Jakarta (Greeners) – Temuan air mengandung mikroplastik bukan kali pertama terjadi, Tim Ekspedisi Sungai Nusantara (ESN) pernah menemukannya di Bengkulu. Baru-baru ini mereka pun kembali menemukan kondisi serupa di Kota Padang.
Tim ESN dan Wahana Lingkungan Hidup Indonesia (Walhi) menemukan partikel mikroplastik dalam sungai yang menjadi sumber air irigasi dan PDAM di Kota Padang. Ini terlihat dari hasil uji kualitas air dan mikroplastik di Batang Arau dan Batang Kuranji.
Menurut penelitian Farhan Hanieve, Budhi Primasari dan Yommo Dewilda dari Teknik Lingkungan Universitas Andalas, air sungai tersebut mengandung mikroplastik 1.670-10.000/m3 air.
Dalam keterangan tertulisnya terungkap timbulnya mikroplastik di Batang Arau dan Batang Kuranji bersumber dari timbulan sampah liar di tepi sungai dan di dalam badan air sungai. Sampah liar ini ada karena tidak adanya sarana tempat sampah yang memadai dari Pemerintah Kota (Pemkot) Padang.
“Mikroplastik yang masuk dalam air akan mengikat polutan di air seperti logam berat, pestisida, detergen dan bakteri patogen. Jika mikroplastik tertelan manusia melalui ikan, kerang dan air maka bahan polutan beracun akan berpindah ke tubuh manusia dan menyebabkan gangguan hormon,” kata peneliti Tim Ekspedisi Sungai Nusantara Prigi Arisandi.
Mikroplastik Masuk Kategori Senyawa Penggangu Hormon
Mikroplastik merupakan serpihan plastik berukuran kurang dari 5 milimeter yang berasal dari hasil fragmentasi atau terpecahnya plastik-plastik ukuran besar. Misalnya, tas kresek, sedotan, sachet popok dan bungkus plastik atau peralatan terbuat dari plastik. Sampah terbuang di media air atau media lingkungan lainnya.
Proses pecahnya plastik ukuran besar menjadi ukuran kecil disebabkan oleh radiasi sinar matahari, pengaruh fisik gerakan atau arus air.
Selain itu, mikroplastik masuk kategori senyawa penganggu hormon.

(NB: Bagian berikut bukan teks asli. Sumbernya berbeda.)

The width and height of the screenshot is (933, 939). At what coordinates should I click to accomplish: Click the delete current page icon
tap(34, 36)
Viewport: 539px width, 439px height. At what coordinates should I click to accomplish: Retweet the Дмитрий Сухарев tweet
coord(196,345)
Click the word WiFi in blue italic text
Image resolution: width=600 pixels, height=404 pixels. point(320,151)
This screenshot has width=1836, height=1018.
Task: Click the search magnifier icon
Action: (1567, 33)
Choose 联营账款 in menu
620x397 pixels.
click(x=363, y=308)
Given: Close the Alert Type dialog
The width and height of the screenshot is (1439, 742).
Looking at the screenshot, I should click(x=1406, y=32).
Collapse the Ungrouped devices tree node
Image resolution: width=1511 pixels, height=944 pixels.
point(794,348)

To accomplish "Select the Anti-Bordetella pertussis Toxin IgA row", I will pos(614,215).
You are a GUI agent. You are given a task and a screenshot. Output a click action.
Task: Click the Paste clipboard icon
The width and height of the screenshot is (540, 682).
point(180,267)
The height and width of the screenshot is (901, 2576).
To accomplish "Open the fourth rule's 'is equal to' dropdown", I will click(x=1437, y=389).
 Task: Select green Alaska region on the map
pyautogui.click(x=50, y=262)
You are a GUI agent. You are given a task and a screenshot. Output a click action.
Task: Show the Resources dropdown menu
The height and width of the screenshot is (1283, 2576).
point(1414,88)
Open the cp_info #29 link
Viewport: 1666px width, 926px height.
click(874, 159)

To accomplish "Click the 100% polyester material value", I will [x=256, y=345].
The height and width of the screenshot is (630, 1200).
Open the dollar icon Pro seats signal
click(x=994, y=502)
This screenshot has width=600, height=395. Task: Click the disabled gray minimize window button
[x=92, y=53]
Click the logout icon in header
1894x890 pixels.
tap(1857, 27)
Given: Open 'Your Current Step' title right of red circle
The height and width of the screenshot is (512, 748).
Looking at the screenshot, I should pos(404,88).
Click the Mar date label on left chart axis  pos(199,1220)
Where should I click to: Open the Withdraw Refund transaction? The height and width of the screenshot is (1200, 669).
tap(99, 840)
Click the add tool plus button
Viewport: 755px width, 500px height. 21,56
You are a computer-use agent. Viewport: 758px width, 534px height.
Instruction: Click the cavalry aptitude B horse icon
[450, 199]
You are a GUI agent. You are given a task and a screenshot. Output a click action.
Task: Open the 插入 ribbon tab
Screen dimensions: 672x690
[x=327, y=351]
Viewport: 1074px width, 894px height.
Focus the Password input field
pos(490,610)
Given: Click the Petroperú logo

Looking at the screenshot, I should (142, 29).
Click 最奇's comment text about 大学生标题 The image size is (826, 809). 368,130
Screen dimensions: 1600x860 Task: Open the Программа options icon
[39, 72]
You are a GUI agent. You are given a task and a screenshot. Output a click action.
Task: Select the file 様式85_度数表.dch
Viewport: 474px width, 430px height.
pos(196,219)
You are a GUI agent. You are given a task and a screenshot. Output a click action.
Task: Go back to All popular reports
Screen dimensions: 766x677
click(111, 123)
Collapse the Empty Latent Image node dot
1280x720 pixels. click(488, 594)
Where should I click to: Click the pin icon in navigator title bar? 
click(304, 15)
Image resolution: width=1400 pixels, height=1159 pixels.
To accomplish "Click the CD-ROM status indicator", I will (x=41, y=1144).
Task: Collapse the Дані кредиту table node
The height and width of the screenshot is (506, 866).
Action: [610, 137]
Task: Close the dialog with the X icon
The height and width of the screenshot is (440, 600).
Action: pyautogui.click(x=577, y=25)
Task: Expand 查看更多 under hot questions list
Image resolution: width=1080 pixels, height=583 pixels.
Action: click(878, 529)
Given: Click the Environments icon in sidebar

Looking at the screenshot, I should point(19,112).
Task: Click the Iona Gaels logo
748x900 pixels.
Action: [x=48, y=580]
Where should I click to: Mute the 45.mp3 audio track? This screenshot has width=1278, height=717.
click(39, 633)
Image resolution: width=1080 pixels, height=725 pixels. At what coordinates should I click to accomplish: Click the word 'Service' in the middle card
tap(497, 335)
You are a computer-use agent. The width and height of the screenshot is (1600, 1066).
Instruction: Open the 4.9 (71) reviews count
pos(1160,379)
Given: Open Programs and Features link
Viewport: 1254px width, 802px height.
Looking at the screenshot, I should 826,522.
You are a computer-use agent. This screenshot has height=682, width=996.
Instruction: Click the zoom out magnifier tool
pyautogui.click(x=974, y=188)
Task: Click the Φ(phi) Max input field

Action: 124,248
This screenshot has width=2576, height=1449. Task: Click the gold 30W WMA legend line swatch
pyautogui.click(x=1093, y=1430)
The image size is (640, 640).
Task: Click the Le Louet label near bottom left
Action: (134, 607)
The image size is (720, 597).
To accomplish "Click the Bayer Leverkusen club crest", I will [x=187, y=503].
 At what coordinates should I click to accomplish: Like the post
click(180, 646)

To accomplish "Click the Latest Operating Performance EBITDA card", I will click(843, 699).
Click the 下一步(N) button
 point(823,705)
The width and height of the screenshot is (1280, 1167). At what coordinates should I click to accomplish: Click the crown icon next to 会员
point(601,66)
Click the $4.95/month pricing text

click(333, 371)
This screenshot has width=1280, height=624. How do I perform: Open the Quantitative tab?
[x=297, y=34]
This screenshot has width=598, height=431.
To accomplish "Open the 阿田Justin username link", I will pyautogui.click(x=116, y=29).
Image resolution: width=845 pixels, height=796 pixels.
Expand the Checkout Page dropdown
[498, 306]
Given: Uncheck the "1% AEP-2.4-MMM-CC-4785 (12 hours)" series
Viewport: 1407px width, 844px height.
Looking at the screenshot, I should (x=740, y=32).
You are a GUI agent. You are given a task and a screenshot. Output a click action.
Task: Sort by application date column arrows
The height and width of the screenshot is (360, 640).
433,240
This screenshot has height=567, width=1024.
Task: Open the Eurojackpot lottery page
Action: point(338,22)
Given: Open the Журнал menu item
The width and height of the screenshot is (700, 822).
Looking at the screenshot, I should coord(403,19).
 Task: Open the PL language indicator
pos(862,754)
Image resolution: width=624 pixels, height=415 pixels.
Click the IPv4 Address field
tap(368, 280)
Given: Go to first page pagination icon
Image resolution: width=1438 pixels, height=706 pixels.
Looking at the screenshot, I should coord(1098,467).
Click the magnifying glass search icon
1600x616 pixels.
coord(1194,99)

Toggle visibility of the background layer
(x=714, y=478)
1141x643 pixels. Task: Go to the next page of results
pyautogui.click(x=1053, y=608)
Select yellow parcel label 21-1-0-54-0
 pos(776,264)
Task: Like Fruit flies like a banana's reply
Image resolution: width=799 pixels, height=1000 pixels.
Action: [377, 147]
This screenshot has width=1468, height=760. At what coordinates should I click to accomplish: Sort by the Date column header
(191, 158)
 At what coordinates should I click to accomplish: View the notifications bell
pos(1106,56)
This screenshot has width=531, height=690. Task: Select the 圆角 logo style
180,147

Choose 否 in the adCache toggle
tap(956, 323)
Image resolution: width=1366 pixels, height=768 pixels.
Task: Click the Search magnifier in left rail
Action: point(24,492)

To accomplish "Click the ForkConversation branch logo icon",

Dalam proses pembuatan plastik ada banyak bahan kimia sintetis tambahan dan sifat mikroplastik yang hidrofob atau mudah mengikat polutan dalam air.
Selain itu mikroplastik juga berasal dari limbah domestik dari kegiatan mandi dan cuci rumah tangga yang tidak terolah. Sebanyak 98 % jenis mikroplastik yang tim peneliti temukan adalah jenis fiber atau benang yang berasal dari polyester atau bahan pakaian yang dilaundry.
Ubah Aturan dan Maksimalkan Infrastruktur Pengolahan Sampah
Berdasarkan temuan pada dua sungai tersebut, Walhi dan ESN mendorong agar Pemkot Padang melakukan sejumlah kebijakan. Pertama, menjadi teladan dalam perubahan perilaku pengurangan plastik sekali pakai (PSP) dalam setiap kegiatan pemkot. Selain itu mendukung pemilahan dan pengolahan sampah organik.
Di samping itu Pemkot juga harus membuat dan menerapkan Rencana Teknis Pengelolaan Sampah (RTPS) di masing-masing kawasan (seperti kelurahan atau desa).
Pemkot Padang juga harus mengendalikan timbulan sampah di Batang Arau dan Batang Kuranji. Konkretnya dengan membuat kebijakan larangan penggunaan plastik sekali pakai seperti styrofoam, tas kresek, sedotan, botol plastik, sachet dan popok.
Prigi juga mendesak Pemkot Padang mengubah aturan pengelolaan sampah. Apalagi saat ini sudah ada temuan kontaminasi mikroplastik di perairan Padang. Pemkot Padang juga harus menyediakan fasilitas dan infrastruktur pengelolaan sampah. Salah satunya pengelolaan sampah organik.
Untuk mewujudkan Padang bebas sampah atau zero waste, pemkot juga harus menggandeng berbagai unsur di masyarakat. Dengan begitu kampanye yang ada efisien untuk menekan timbulan sampah.
Tak ketinggalan dorongan agar produsen mengimpelementasikan extended producers responsibility (EPR) dan redesign packaging produk.
“Industri harus meredesign bungkus yang mereka gunakan agar bisa dipakai berulang kali. Atau menyediakan depo-depo refill dan mereka harus ikut mengelola sampah bungkus yang kini membanjiri,” tegas Prigi.